Tuesday, October 25, 2016

LOVE AMPLIFIED *~Release Day~* Giveaway




LOVE AMPLIFIED comes out today! You can get it now. Woohoo... go purchase it and come back here to enter the giveaway. Also, watch some exclusive content with a very handsome Jake Masters and the face on that front cover below. Read an exclusive excerpt if you need a reintroduction to Alyssa, the leading lady of the Heavy Influence series too.

Happy Release Day:

Love Amplified (Heavy Influence, #3)
By: Ann Marie Frohoff
Publisher AMF Publishing
Release Date: October 25, 2016
Pages: 176
Jake Masters is on the rise, sober and inspired. His solo music career has taken off and he's packed away his ugly skeletons - so he thought.
When a tropical rendezvous with Alyssa turns into an unexpected life-altering reunion, they must decide what's more important - their happily ever after or doing the right thing.  
Can it be both?

TODAY ONLY... for RELEASE DAY... Get LOVE AMPLIFIED for 99 cents!
Exclusive Excerpt:
Alyssa

There are things you can’t un-see…things that remain like thick burn scars,
always there to remind you of a fire you couldn’t run away from. Living in the same town as my rock star ex-boyfriend was one of them. Jake Masters, the love of my life and the torment of my existence had moved back from New York City, unexpectedly, and I had spotted him in the most unbelievable way.
Standing in the middle of the Manhattan Beach Pier the ocean waves crashed
against the pier piling, matching the pounding of my heart. My emotions churned like the blue water bubbling beneath me. I felt the heat of emotion rising up my neck. I kept blinking, not believing what I was seeing. I looked back at Nathan, who’d always been there for me during my darkest of days with Jake in high school. My friend Nathan, who became my boyfriend, back to friend, then turned fiancĂ©. He was talking on his cell phone. He’d answered a call from his hospital intern program, stalling our all too serious marriage conversation.
Waiting for him to get off the phone I had leaned against the pier’s railing,
looking out over the sand. It was a warm spring Monday afternoon and there were more people on the beach than usual, too many kids ran around at the shoreline and I thought it must have been a school holiday.
That’s when I saw him – Jake. My hands trembled instantly and my legs grew
wobbly. I took in a deep breath to get a hold of myself. His shirtless back faced me. There was no mistaking him. The tattoo dedicated to me, angled over his left bicep and down his shoulder blade, taunted me. It was as if it were alive, its strands of hair waving back and forth as he dug in the sand next to a little boy and a woman with long black hair. I could see them clearly as I stood above them on the pier. They were building a sand castle. I turned away unable to believe it. I leaned my back against the railing, watching Nathan as he slowly walked toward me.

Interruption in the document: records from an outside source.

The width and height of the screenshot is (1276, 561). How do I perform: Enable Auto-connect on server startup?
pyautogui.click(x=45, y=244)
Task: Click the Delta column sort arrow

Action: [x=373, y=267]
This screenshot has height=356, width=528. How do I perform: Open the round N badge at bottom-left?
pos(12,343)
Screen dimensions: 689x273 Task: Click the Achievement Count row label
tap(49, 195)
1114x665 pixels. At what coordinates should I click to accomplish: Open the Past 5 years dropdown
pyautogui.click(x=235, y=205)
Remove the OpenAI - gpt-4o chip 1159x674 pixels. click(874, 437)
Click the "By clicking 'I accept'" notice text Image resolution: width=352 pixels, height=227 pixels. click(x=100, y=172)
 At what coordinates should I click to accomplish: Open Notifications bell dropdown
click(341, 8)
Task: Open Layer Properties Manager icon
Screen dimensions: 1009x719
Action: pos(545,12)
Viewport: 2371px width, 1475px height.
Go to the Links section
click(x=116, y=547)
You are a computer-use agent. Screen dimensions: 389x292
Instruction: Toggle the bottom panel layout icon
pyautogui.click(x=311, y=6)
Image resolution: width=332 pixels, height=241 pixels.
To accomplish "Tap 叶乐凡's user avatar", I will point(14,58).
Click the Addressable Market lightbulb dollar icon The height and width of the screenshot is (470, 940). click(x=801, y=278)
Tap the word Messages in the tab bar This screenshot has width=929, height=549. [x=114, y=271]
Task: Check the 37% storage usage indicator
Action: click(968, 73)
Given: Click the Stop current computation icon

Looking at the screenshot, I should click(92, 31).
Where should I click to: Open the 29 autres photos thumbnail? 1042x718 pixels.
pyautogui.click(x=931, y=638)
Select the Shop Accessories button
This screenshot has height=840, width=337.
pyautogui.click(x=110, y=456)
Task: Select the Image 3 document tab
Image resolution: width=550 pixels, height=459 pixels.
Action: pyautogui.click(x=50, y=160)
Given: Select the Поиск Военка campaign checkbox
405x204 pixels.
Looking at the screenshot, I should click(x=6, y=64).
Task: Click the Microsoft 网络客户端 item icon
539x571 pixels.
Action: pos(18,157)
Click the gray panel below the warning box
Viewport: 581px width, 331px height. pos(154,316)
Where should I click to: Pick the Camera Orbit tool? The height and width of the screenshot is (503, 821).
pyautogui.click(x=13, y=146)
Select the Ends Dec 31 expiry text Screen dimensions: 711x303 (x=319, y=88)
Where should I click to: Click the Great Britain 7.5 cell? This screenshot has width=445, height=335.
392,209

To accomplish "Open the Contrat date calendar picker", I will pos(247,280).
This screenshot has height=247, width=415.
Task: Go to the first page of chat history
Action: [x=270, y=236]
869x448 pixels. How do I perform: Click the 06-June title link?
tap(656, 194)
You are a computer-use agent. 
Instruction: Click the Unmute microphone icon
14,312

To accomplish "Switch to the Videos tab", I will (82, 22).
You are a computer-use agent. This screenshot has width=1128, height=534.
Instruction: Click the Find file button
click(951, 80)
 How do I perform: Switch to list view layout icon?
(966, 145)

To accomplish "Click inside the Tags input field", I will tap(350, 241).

My handsome Nathan…maybe not mine anymore. I didn’t deserve him. I never
did. This was a sign. My heart would always belong to Jake. No man deserves a woman who would always pine for someone else.

What was I seeing?

I didn’t want to turn back to get another glimpse, but I had no control. I casually
glanced over my shoulder. Now I could hear their laughter as if they were the only ones on the beach and it shredded me to my core. Nathan finally made it to my side and I watched him as he rubbed his jaw, despondent. He’d flown in that morning, just to see me and to give me an ultimatum.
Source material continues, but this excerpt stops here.